Sin embargo, en 1712 los frailes se trasladaron de nuevo, esta vez más cerca de la población (al actual convento de San Andrés), por el aislamiento y la pobreza que les generaba estar en pleno campo. La ermita quedó entonces abandonada o con uso muy esporádico.

Graves daños

A lo largo de los siglos sufrió graves daños por crecidas del río Albarregas (destaca una inundación importante en 1638 que afectó huertos y tapias). En el siglo XIX y buena parte del XX pasó por manos particulares y periodos de abandono, llegando a estar en riesgo de ruina.

En la década de 1990 se inició un proceso de recuperación. Fue adquirida con fondos públicos, restaurada y devuelta al culto de forma regular en 2008, tras casi 170 años sin celebraciones litúrgicas estables. Hoy pertenece al patrimonio municipal y es gestionada en parte por el Consorcio de la Ciudad Monumental de Mérida.

Bóveda de crucería gótica

Aunque su interior es sobrio, conserva varios elementos de interés. Destacan la portada renacentista principal, con elementos manieristas en otra de las fachadas; la bóveda de crucería gótica en la nave única, uno de los pocos ejemplos conservados en ermitas extremeñas de esta época; y la torre de piedra y sillares adosada, de traza sencilla pero elegante.

El conjunto se encuentra rodeado por un pequeño recinto amurallado con dos accesos, manteniendo el carácter rural que tuvo durante siglos.

Avenida Juan Carlos I

Hoy la ermita se sitúa en la avenida Juan Carlos I, ya integrada en la expansión urbana de Mérida, en el barrio que lleva su nombre (barrio de la Antigua). Está protegida como Bien de Interés Cultural desde la Ley de Patrimonio de 1985.

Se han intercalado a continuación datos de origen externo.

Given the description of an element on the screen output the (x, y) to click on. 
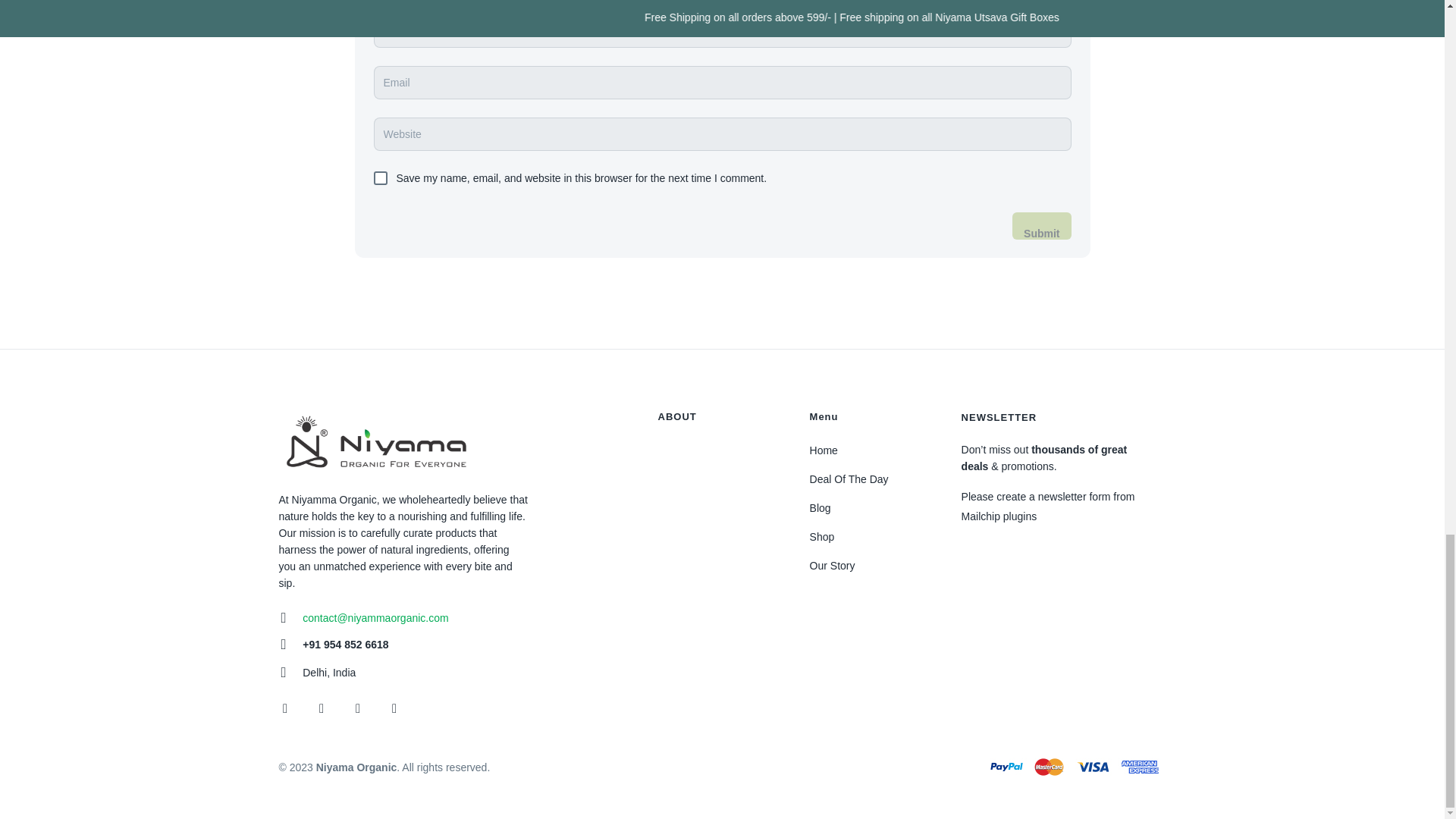
Submit (1040, 225)
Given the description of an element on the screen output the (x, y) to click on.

Aunque no es tan visitada como el Teatro Romano o el Acueducto de los Milagros, forma parte de las rutas de turismo religioso y patrimonial de la ciudad. Se utiliza ocasionalmente para celebraciones litúrgicas, bodas y eventos culturales puntuales. Su entorno tranquilo invita a una visita pausada, ideal para quienes buscan descubrir la Mérida más íntima y menos turística.

Raíces medievales

La Ermita de la Antigua representa la historia viva de la ciudad más allá de su esplendor romano, como reflejo de la devoción popular, la presencia franciscana, las dificultades de supervivencia de pequeños templos rurales y la capacidad de renacer tras siglos de vicisitudes. En una Mérida que crece con nuevos barrios y desarrollos urbanísticos, esta ermita recuerda las raíces medievales y la importancia de conservar el patrimonio modesto pero significativo.

Si visitas Mérida, dedica unos minutos a acercarte. Su silencio contrasta con el bullicio del centro histórico y ofrece una perspectiva diferente, más humana y cercana, de una ciudad que lleva más de dos mil años habitada.